Tarana’s voice was strained. “Rujuta,
beta
, can you come meet me?”

Tarana was not like a typical clingy mother. She had never expressed her desire to meet Rujuta unless it was urgent or important. Rujuta immediately knew something was amiss. If she could, she would have left everything and rushed to Tarana but she was at least six hours away from
her. Five, if she drove instead of Tambe.

“Aunty, I am in Panchgani. Is everything OK? If something is urgent, I can send someone to your place. OK?” Rujuta spoke with a lot of caution.

“Yes… yes. All is well. Come when you can.” Tarana hung up without waiting for an answer.

Rujuta frowned. If it were not Tarana, Rujuta would have dismissed her as an old crone. But she knew Tarana well. She had to call her back. “Aunty, what’s up? Everything’s OK? You are acting so weird.” Rujuta decided to confront her.
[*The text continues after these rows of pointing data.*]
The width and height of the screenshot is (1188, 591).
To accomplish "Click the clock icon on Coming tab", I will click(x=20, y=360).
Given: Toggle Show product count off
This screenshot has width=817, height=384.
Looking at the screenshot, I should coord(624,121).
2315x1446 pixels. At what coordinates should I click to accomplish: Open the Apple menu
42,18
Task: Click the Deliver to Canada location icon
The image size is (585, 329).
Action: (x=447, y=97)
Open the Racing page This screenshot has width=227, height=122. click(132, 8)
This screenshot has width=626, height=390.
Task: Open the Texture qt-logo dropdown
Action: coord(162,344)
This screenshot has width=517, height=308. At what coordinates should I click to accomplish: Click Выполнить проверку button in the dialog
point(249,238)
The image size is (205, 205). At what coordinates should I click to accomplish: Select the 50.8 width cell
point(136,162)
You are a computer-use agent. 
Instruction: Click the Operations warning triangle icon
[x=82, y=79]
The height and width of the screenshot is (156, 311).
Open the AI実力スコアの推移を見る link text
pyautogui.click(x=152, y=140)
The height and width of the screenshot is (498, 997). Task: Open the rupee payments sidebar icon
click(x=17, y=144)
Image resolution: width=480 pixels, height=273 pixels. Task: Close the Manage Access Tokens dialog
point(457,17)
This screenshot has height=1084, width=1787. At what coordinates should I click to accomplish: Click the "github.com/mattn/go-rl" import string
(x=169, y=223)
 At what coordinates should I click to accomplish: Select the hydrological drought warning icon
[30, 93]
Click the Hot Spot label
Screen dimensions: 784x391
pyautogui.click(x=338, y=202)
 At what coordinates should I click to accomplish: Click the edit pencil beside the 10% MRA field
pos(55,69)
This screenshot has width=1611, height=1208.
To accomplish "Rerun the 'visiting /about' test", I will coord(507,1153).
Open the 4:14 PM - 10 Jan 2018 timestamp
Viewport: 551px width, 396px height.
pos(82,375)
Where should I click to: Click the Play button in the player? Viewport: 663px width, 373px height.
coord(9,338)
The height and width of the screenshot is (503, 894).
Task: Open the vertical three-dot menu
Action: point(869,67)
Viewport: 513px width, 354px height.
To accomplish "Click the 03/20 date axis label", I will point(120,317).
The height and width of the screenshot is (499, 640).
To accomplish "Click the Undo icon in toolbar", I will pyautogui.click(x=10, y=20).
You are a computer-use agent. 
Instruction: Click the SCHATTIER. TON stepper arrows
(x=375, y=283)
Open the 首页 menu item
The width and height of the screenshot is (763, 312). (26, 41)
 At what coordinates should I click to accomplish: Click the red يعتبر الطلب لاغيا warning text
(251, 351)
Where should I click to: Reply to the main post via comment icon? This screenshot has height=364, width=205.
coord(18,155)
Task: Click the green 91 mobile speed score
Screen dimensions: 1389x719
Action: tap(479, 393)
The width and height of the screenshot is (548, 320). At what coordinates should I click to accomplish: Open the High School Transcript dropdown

Tarana had picked on the first ring. “How dare you talk to me like that, child?”

When Rujuta heard Tarana’s light reprimand, she was relieved. She knew that Tarana was OK and something insignificant must have crept up. She was relieved. “So sorry, I got worried. What happened?”

Tarana plainly said, “I want to meet Nidhi.”

“Nidhi? Nidhi Kapoor? Why?” Rujuta was thrown off-guard at this request. She knew that Tarana was not star¬struck. However, Rujuta had sent Tarana the case files and her notes at Tarana’s insistence. Could she have found a break in the case? The odd request thus came as a surprise.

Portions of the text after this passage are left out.